Monday, June 30, 2014

Discovering Musicians: Jennifer Higdon

One of my frequent commentators has posed a challenge, or at least so it appears to me. He says, "I have yet to hear of a good living female composer." Actually, I think I have already talked about several good living female composers, but without singling them out as women. This was in my series of posts on Hilary Hahn's recording of newly-commissioned encores, of which about half were written by women.

While at Curtis, Hilary met and studied with the composer Jennifer Higdon, whose violin concerto she also recorded.



Pay no attention to the video as it has nothing to do with the audio track, which is of Higdon's Violin Concerto. Higdon was awarded the 2010 Pulitzer Prize in music for that piece. Incidentally, when I put up my final post on the album I posed a few questions about the commissioning process and Jennifer Higdon herself left a comment answering them. Nice gesture! She even complimented this blog. Higdon has also won a Grammy for best contemporary classical composition in 2009 for her percussion concerto.

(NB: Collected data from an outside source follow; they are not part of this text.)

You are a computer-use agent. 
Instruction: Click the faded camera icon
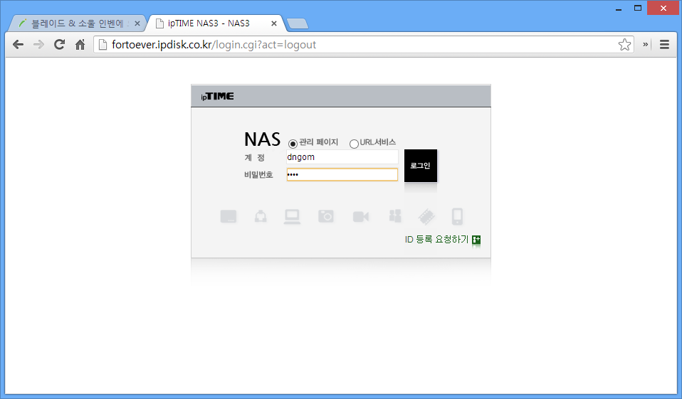[x=326, y=217]
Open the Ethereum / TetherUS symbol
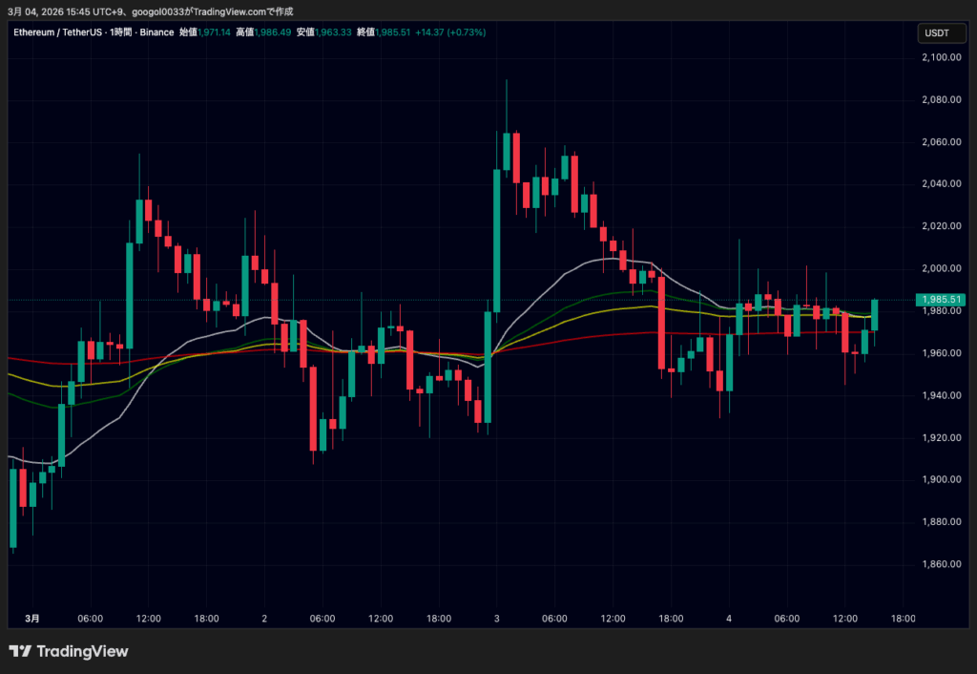Viewport: 977px width, 674px height. [x=57, y=32]
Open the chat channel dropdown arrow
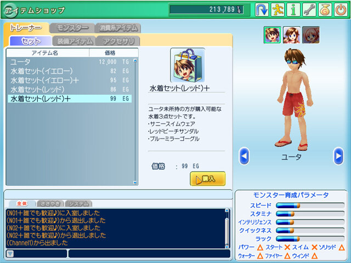The image size is (351, 263). point(10,254)
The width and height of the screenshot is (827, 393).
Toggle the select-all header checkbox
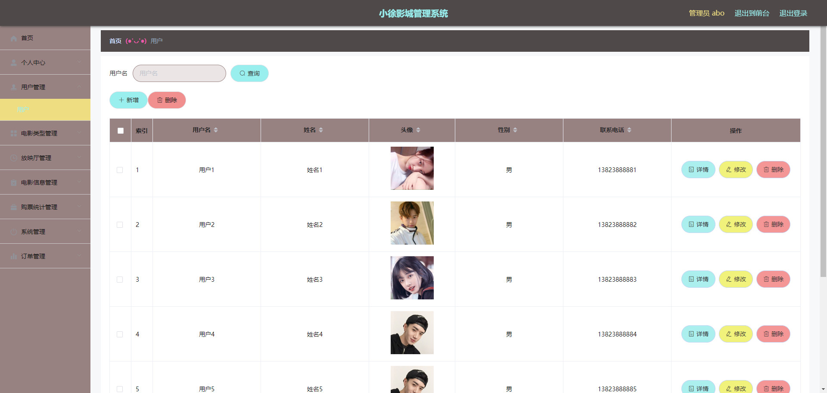click(x=121, y=131)
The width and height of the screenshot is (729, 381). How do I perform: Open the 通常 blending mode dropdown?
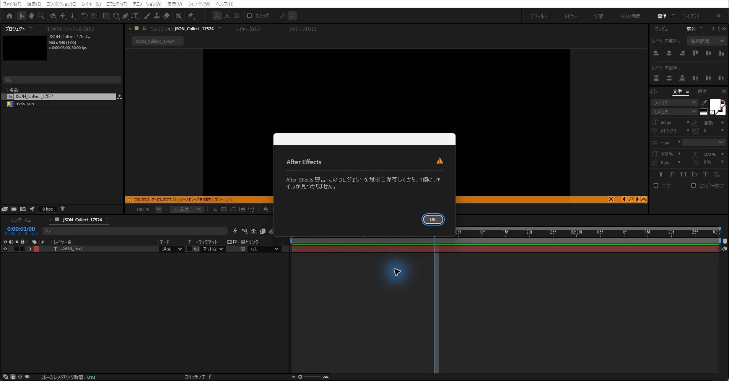click(171, 249)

So I think that the task of finding a good living female composer has been achieved very easily: Jennifer Higdon, currently professor of composition at the Curtis Institute. The Wikipedia article assembles a nice paragraph of praise for her work:
Higdon's music is popular with orchestras and audiences and the League of American Orchestras recently reported Higdon as one of the most performed living American composers.[6] "Higdon's music is lithe and expert," wrote Robert Battey of the Washington Post. "Jennifer Higdon's vivid, attractive works have made her a hot commodity lately," wrote Steve Smith of the New York Times. "Jennifer Higdon is in my assessment one of the greatest of the newer composers," wrote Steven Ritter of Audiophile Audition.[7] Of her Concerto for Orchestra, Richard Morrison in The Times(London) stated that "it is rare to witness a big new orchestral piece being acclaimed as Jennifer Higdon's Concerto for Orchestra was cheered on ... The most impressive aspect is the panache with which a huge orchestra is deployed ... This colourful, ever-changing instrumental panoply is doubtless one reason why the work makes an instant impression ... Higdon's work is traditionally rooted yet imbued with integrity, freshness and a desire to entertain. A promising mixture. More, please."
 Let's listen to some more of her work. Here is her Percussion Concerto dating from 2005, played by the University of British Columbia Orchestra:


And here is her Concerto for Orchestra, dating from 2002 played by the Atlanta Symphony:


She doesn't just write concertos. Here is an excerpt from a piece she wrote for the Lark Quartet titled, "An Exaltation of Larks":


And here are "Trumpet Songs" for trumpet and piano:


So I think that she easily qualifies as a good, living composer. Does her music rise to the level of greatness? We will have to check back in fifty or a hundred years!!

6 comments:

Rickard Dahl said...

Sounds good, especially the intro to the Concerto for Orchestra. I will try to listen in more detail when I have time.

Elvio Cipollone said...

Dear Bryan,

I would like to email you, as you may be interested in what I do in teaching composition. Where can I write?

All the best,

Elvio Cipollone (ec@elviocipollone.net)

Rickard Dahl said...

I've listened to all the examples and it's certainly good music.

Bryan Townsend said...

Well, sure. I knew several women composers in graduate school and never got the sense that they were less capable than the male composers. I think that the striking shortage of women composers in music history may have more to do with the social and cultural incentives and strictures than anything else. If there are simply no models and no positions for female composers then there are no incentives to become one. There were incentives, especially since the 19th century, for women to pursue careers as opera singers and the result was a lot of fine female opera singers.

Rickard Dahl said...

It's possible but I don't think there is a bias today (I don't know of any actual bias but I'm of course not really familiar with the whole music academy & music performance World). Yet, for some reason we "NEED" more women composers according to certain people and we "NEED" them just because they are women. There is always talk about how there should be more women in this and this (often top positions in societies, never bottom positions like garbage collector, miner or construction worker). In the case of classical music certain organizations are trying to somehow dig up woman composers and make a more "equal" split in the music performed (one wind orchestra in Sweden went as far as choosing music by woman composers as 50% of their performance output). The reality is of course that there were few woman composers and a even fewer good ones (there are both good and bad composers in general of course). The case might be that women, just like in the case of science & engineering are not that interested (although I don't know the exact situation (i.e. what percentage of composers nowadays are male or female) so shouldn't be making assumptions).

Bryan Townsend said...

Actually, I suspect there are all sorts of biases operating and always have been. In some places there are biases against white men, in others against Asians. I think that these things are inevitable. But biases should be avoided in all professional and legal contexts for all sorts of reasons. The idea that we can eliminate biases by simply setting up quotas is one of those dumb ideas that seems to never die. My favorite counter-example is to say why don't we demand that 90% of all basketball players be white to reflect the proportions in society? Or that 13% be Asian (or whatever the percentage in the general population is)?